Students plan SAT prep for nearby high schoolers

For most Dartmouth students, the hours spent memorizing vocabulary words, analogies and simple math equations in preparation for the SAT is a thing of the past. This spring, however, students will have the opportunity to put this forgotten knowledge to use by participating in Let's Get Ready, a program that helps local high school students prepare for the SATs and the college application process by pairing them with undergraduates at nearby colleges.

Let's Get Ready is a non-profit organization that operates out of New York City. Lindsay Greenberg '08 and Haley Morris '08 are starting a branch of Let's Get Ready at Dartmouth in the hopes of expanding the program's scope into more rural areas.

"Right now, Dartmouth is the only Ivy that doesn't have a branch of the Let's Get Ready program," Greenberg said. "The need is just as big in rural New Hampshire and Vermont as it is in Boston."

According to Jess Filante, assistant director of programs for the New England region of Let's Get Ready, there is a major need for this kind of program in the Upper Valley. At Mascoma Valley High School, where Dartmouth students will launch its pilot program, many of the students come from low-income households. There are only two guidance counselors assigned to all of the juniors and seniors in the school.

There are currently 29 establishments of Let's Get Ready throughout the northeast, pairing over 3,500 underprivileged high school students with roughly 1,400 volunteer tutors. The nine-week program is free and includes 39 hours of SAT preparation and 15 hours of "College Choice" activities, which include helping high school students fill out the Common Application, learn more about the financial aid process and develop a list of potential schools.

The program boasts increases in SAT scores by an average of 103 points. Ninety-two percent of Let's Get Ready students go to college when they graduate from high school.

The organization began in 1998 when two students from Harvard realized that they could use the skills they had obtained when they applied to college to help less privileged high schoolers that were not receiving the resources needed to apply successfully. In 2000, the College Board gave Let's Get Ready the money it needed to create a central New York office and replicate the Harvard branch in multiple areas throughout the northeast.

Recently, the New England branch received a grant of $400,000 from investment firm Goldman Sachs. The grant helped the organization to expand the region's branches to include Wesleyan University, Wellesley College and now Dartmouth.

"Dartmouth is part of the New England expansion that we are doing," Filante said. "I would say that this is our real pilot rural program, as well as our launching program in New Hampshire."

The branches at each of the New England colleges are funded by both the non-profit organization and Goldman Sachs.

"Goldman Sachs funds a third of the program," Morris said. "That includes everything from all the resources that you need for SAT prep-binders full of stuff to the things you need to help the kids prepare for the college application process."

During Spring term, the Dartmouth branch volunteers will have the opportunity to decide whether they would like to tutor students in math or verbal subjects.
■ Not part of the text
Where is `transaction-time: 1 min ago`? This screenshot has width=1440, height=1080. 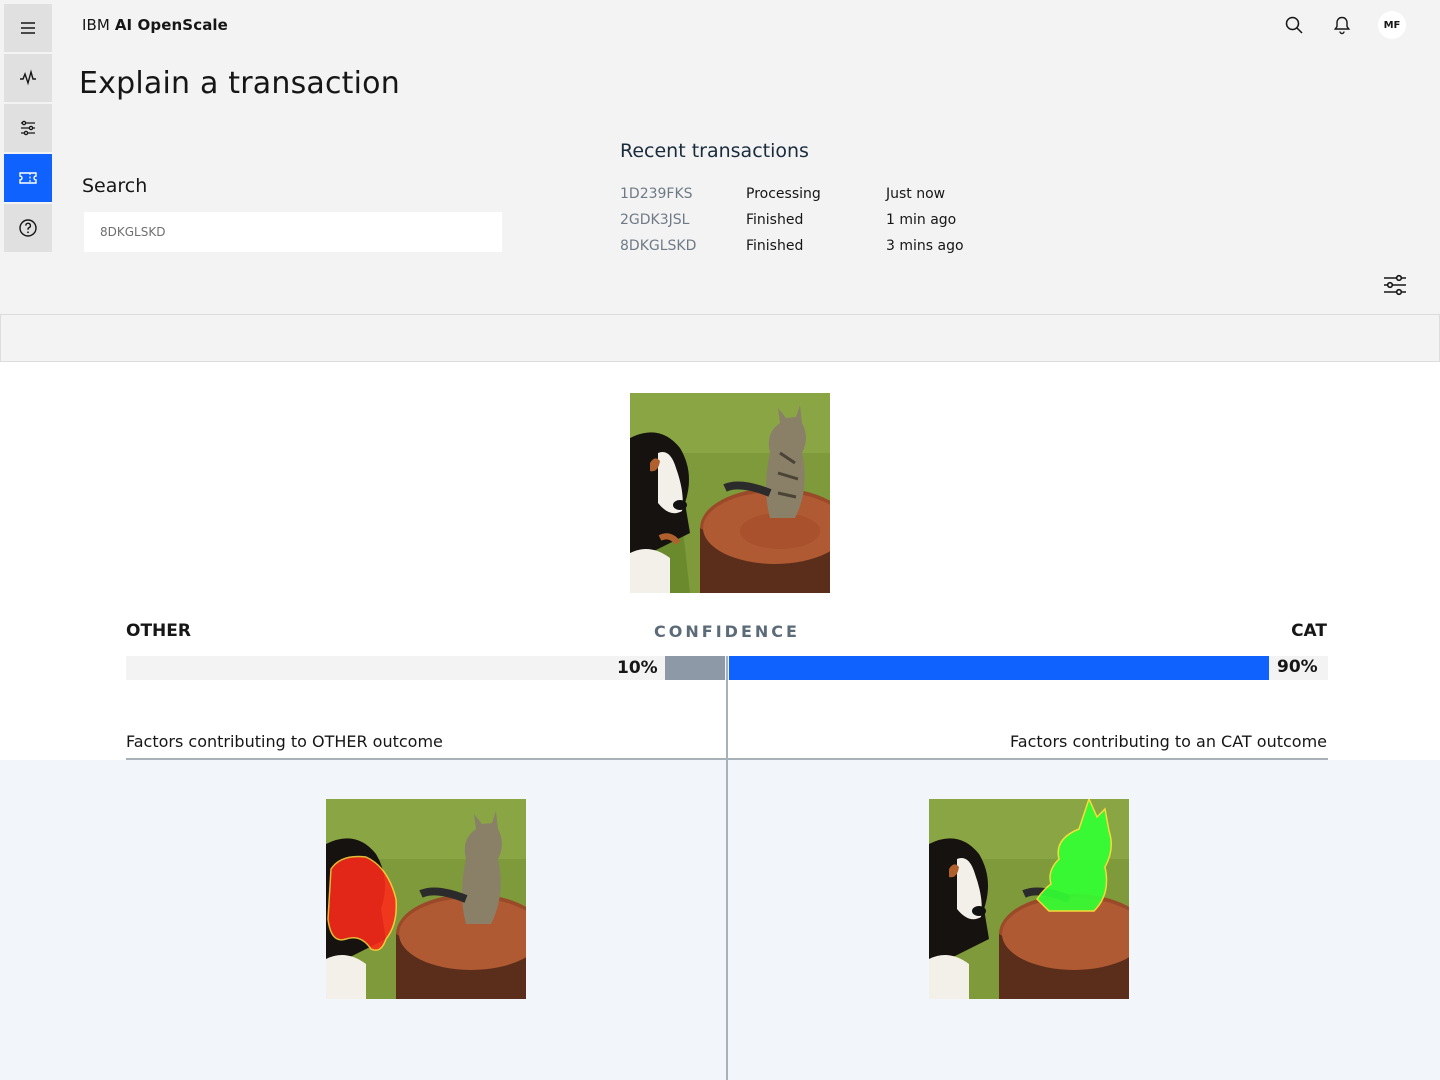 transaction-time: 1 min ago is located at coordinates (922, 220).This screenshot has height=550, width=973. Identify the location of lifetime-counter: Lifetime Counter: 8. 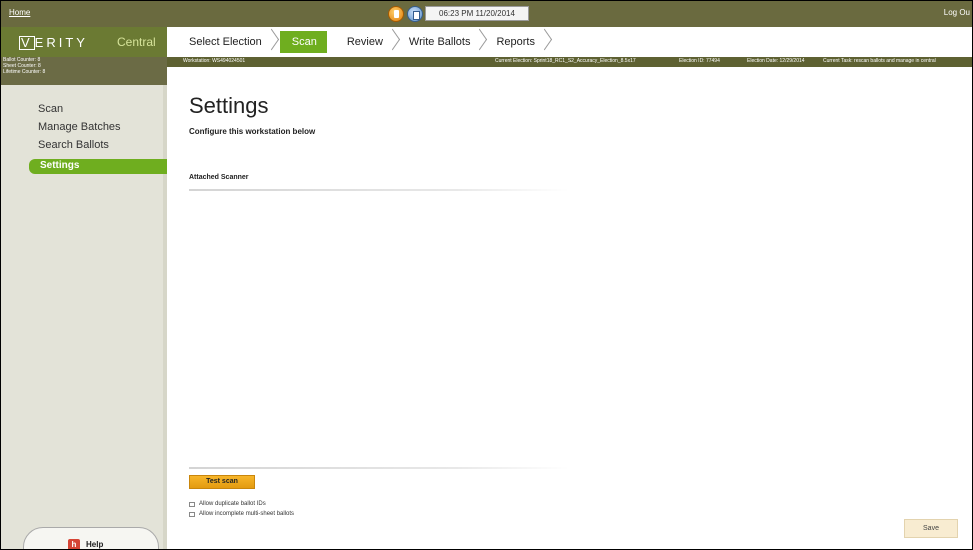
(24, 72). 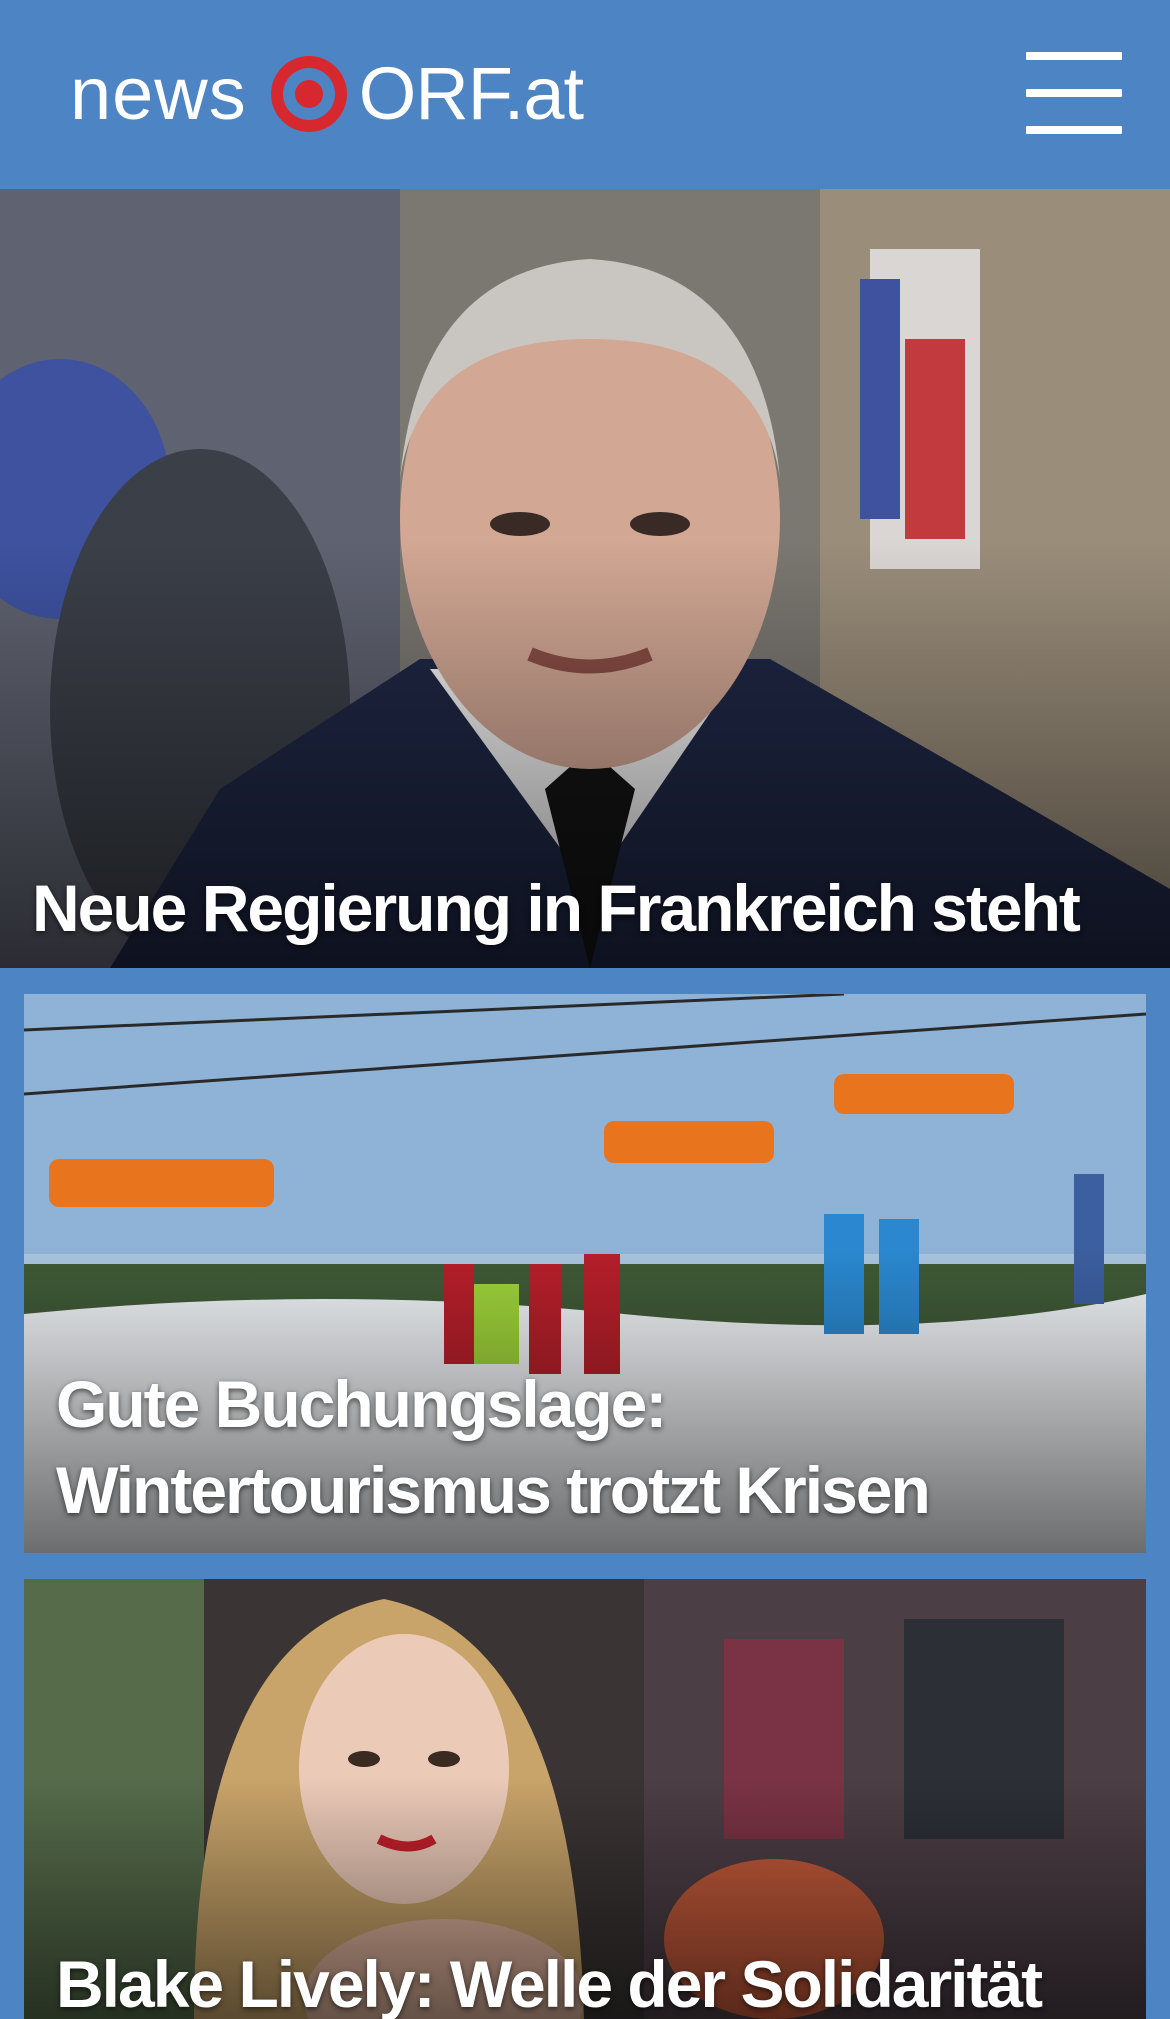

Others will help students develop college lists and fill out college applications.

The first session will run this spring from March 27 to May 31 in preparation for the June SATs. Greenberg and Morris hope to continue the program throughout the 2007-2008 school year.

"This spring, we will be working with juniors because it's too late for seniors," Greenberg said. "But in the fall we will target mixed classes."

Morris noted that the program will involve 16 tutors, a few substitutes and a few other students for fundraising purposes.

"Only two-thirds of the class is covered by Let's Get Ready and Goldman Sachs," Morris said. "We need to raise $6,500, a third of the cost, ourselves, so we need people for fundraising."

Morris also stressed that interested Dartmouth students need not have had perfect SAT scores to be eligible to tutor.

"We're not looking for all kids who got 1600s -- we want kids who had to figure out how to do well on the SATs," she said. "It's easier to tutor if you had to study yourself."